Update: Still the same. But with Paavo’s new skills and budding personality, it’s all the more fun.
What does this all mean?
I’m happy to say that how I think and how I define myself, now as a mother and a wife, have been the easiest transition for me. I love Paavo so much that it really does bring tears to my eyes when I watch him, whether he’s sleeping, playing with a new toy, or laughing at Matt’s tickle sessions. Sometimes I even cry looking back at pictures of him from the day. It took a while for me to get to that place. The newborn lump phase was hard, but now that Paavo interacts with us and is showing his personality, it gets better day after day.
What I’m having trouble letting go of are my old routines of sleeping, running, and having so much time at my disposal to do whatever I want. I’m hoping that by writing about these things and openly admitting that I’m having a tough time letting them go will actually help me accept the new routines that I’m creating, no matter what they may include. I also recognize that with a baby, things are constantly changing, and that no phase lasts forever, for better or for worse. I’m savoring the fact that he can’t crawl yet, knowing that once he goes mobile, it’s a game-changer. Then again, once he’s old enough to be mobile, perhaps he sleeps longer. Give and take, give and take, over and over again. Perhaps accepting the concept of give and take will help me embrace myself going forward.

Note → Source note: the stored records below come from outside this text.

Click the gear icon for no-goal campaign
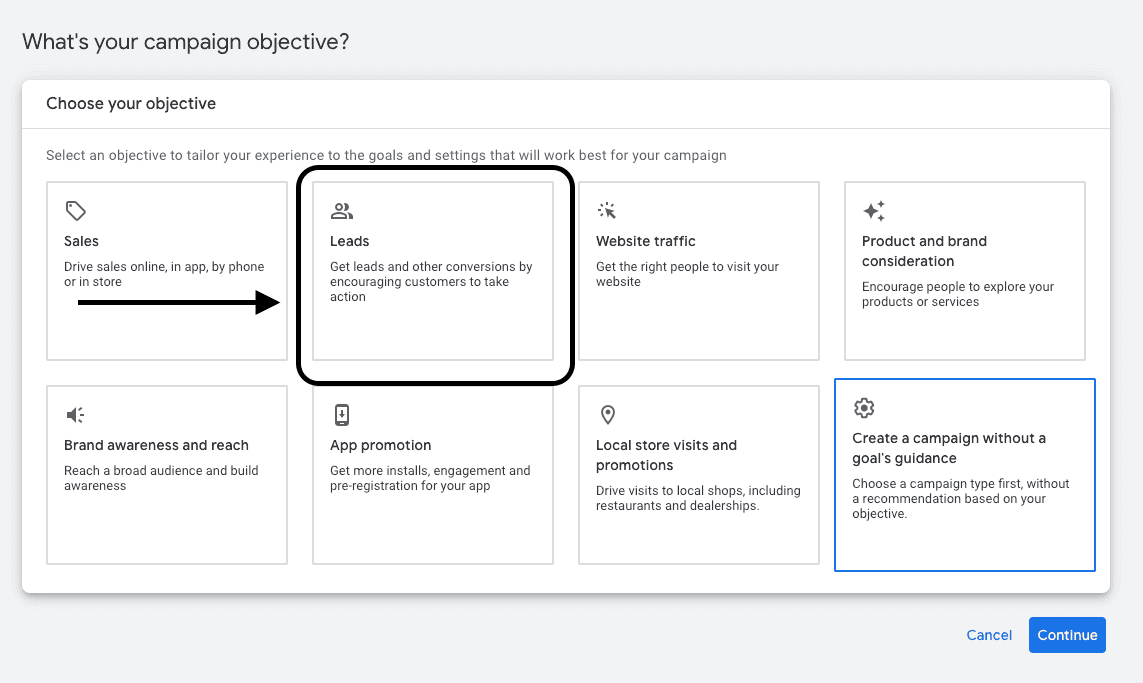The height and width of the screenshot is (683, 1143). (x=864, y=408)
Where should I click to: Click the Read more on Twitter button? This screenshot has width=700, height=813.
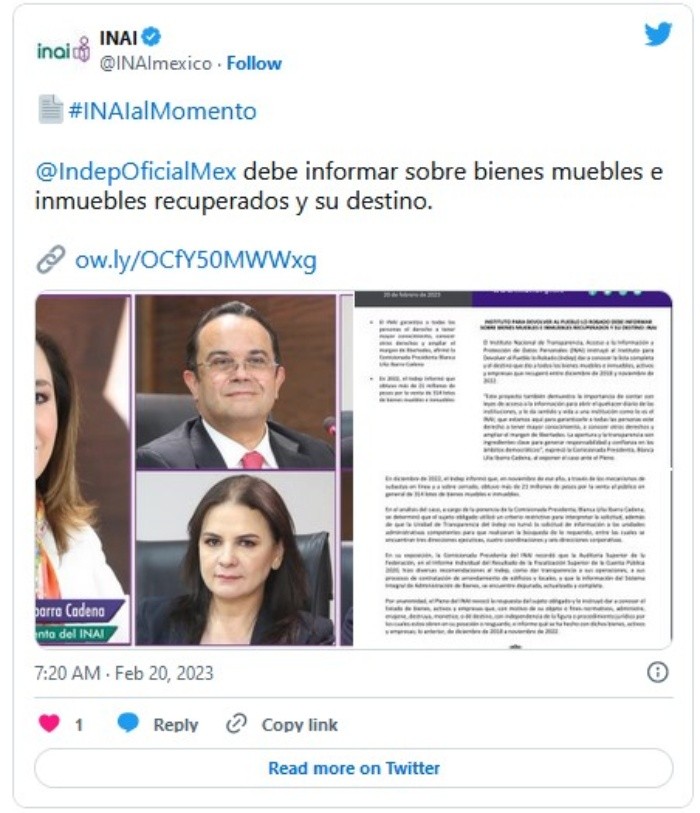[x=354, y=768]
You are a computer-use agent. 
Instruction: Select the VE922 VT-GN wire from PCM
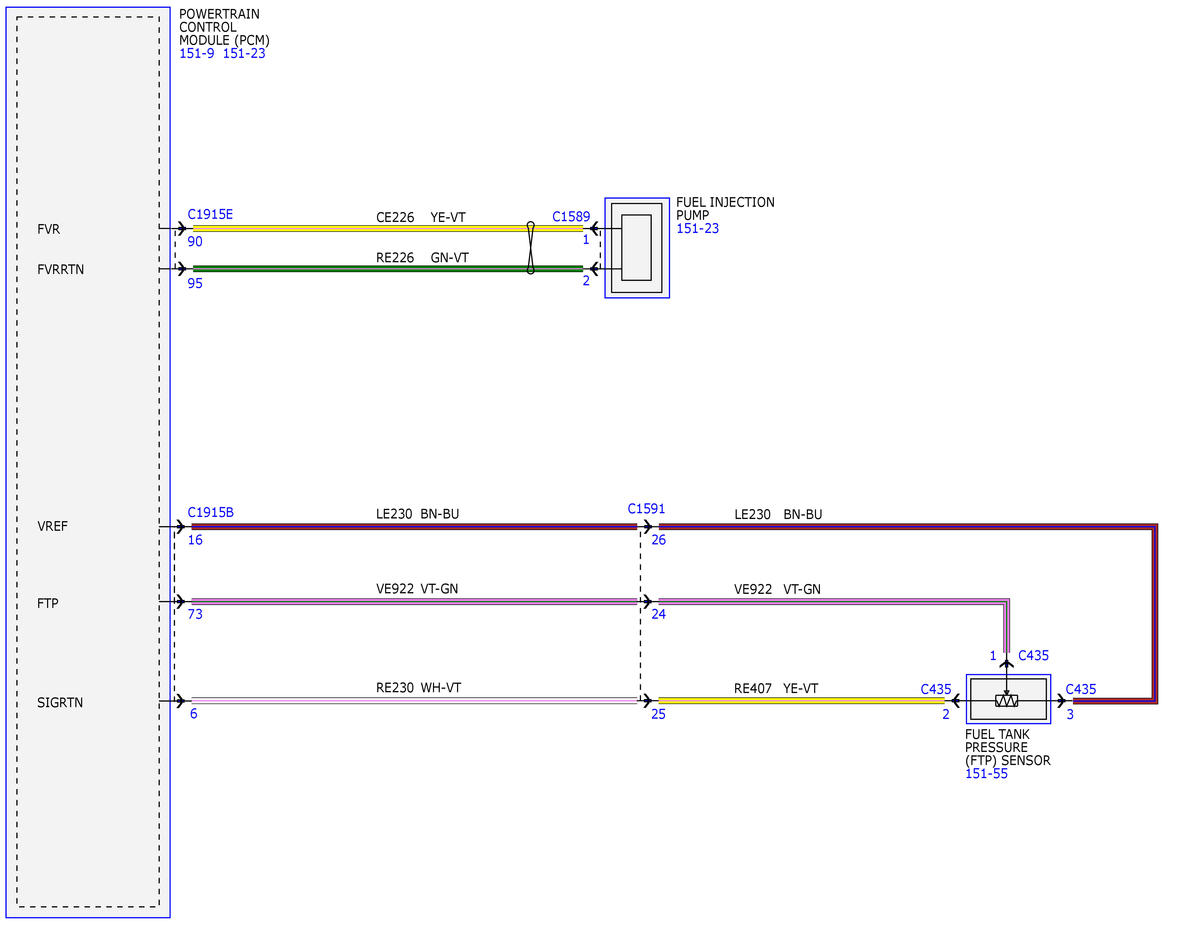[414, 602]
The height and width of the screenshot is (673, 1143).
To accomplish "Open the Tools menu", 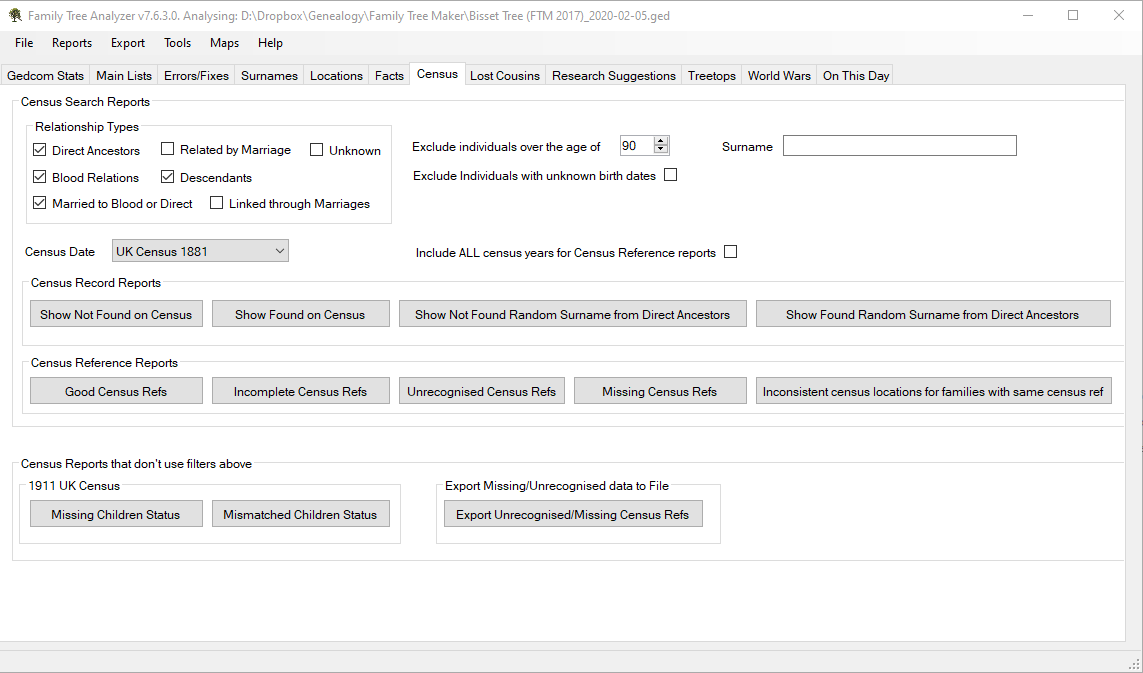I will (177, 43).
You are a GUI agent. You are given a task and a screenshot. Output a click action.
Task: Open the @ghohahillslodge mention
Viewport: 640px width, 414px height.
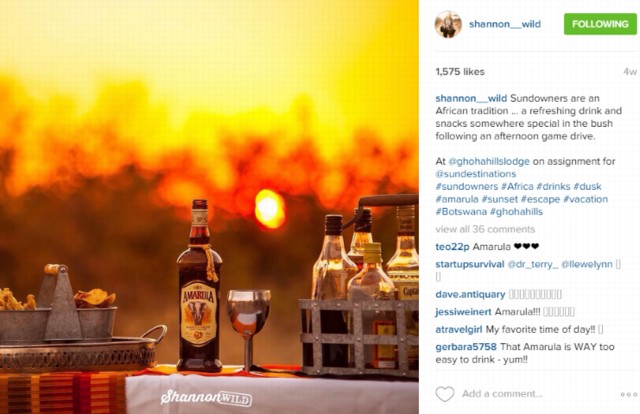tap(489, 161)
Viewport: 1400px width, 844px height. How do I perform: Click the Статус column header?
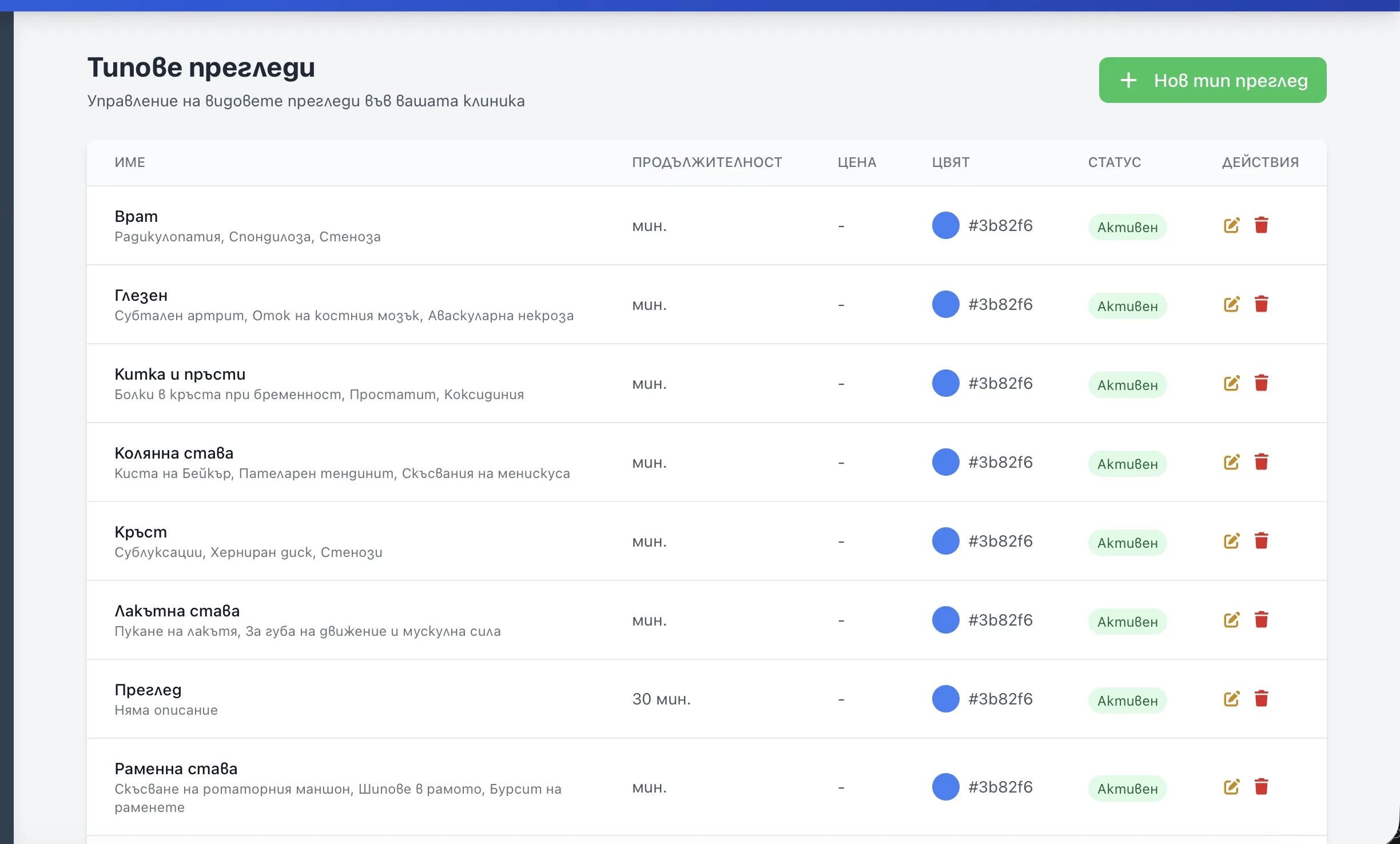1114,162
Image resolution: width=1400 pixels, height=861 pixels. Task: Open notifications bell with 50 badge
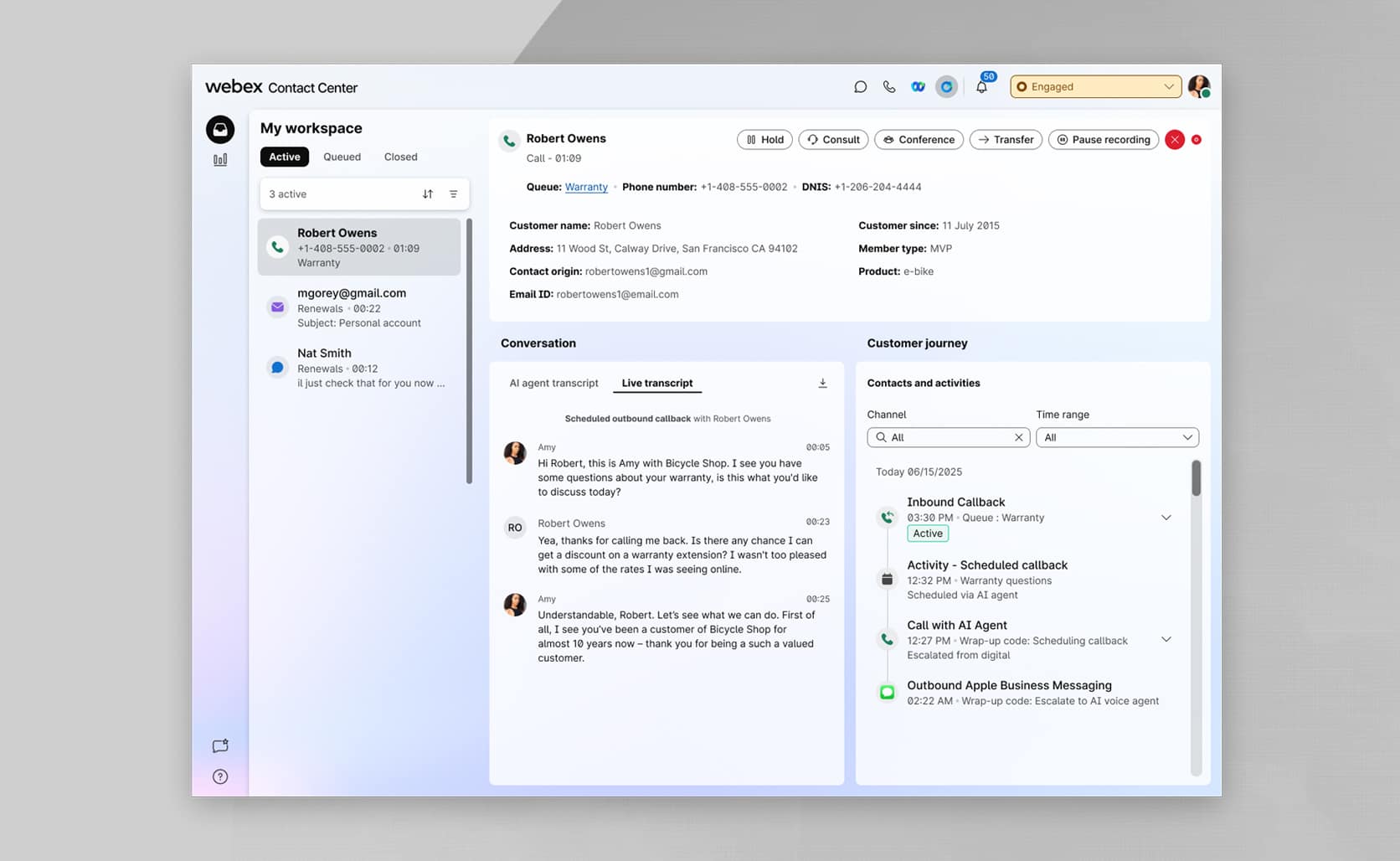click(981, 87)
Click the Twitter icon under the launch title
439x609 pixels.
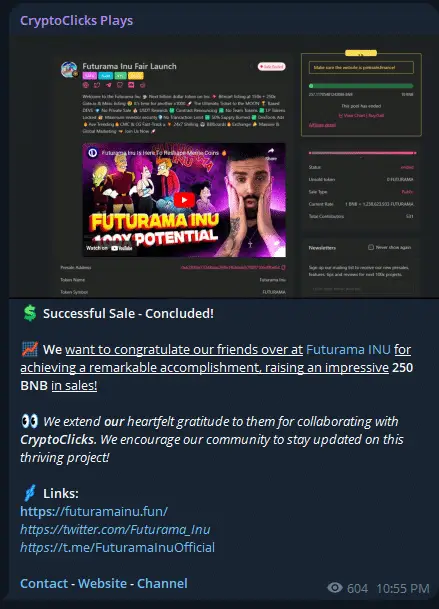point(97,85)
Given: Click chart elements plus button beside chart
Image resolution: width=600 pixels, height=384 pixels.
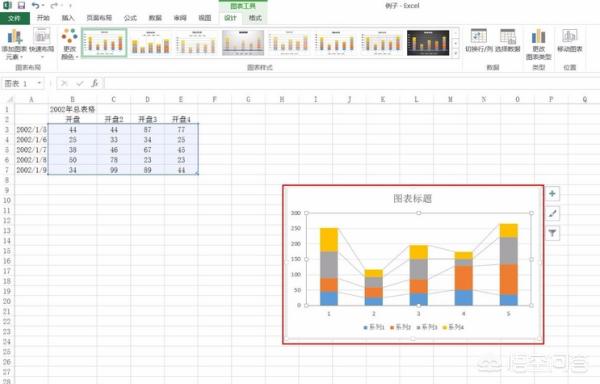Looking at the screenshot, I should [x=552, y=194].
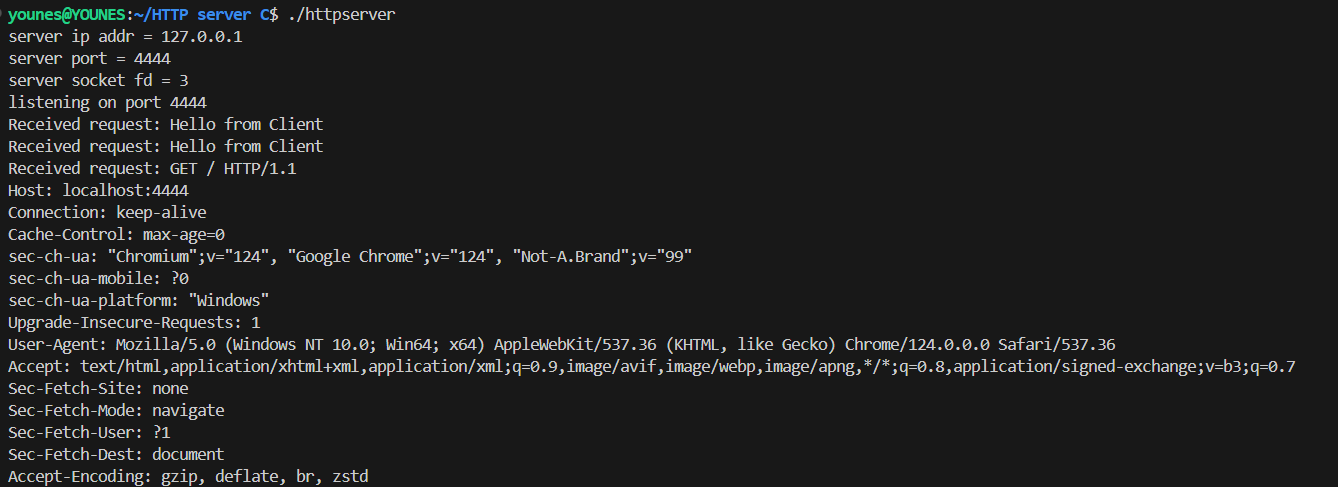Click the Accept: text/html header line
The image size is (1338, 487).
[x=652, y=366]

Update: I still think about life pre-Paavo, but not in a sentimental way, just more of a comparison way (mainly of how easy some things were without caring for a baby 24/7 on sleep deprivation). I’m getting my running back, which makes me really happy, and am gradually creating a new life in the parameters given, which in all honesty, are pretty freaking awesome. Life is good, Paavo is great, and Matt’s the best person I’d ever want to share this journey with. Thanks for reading and thank you for your support.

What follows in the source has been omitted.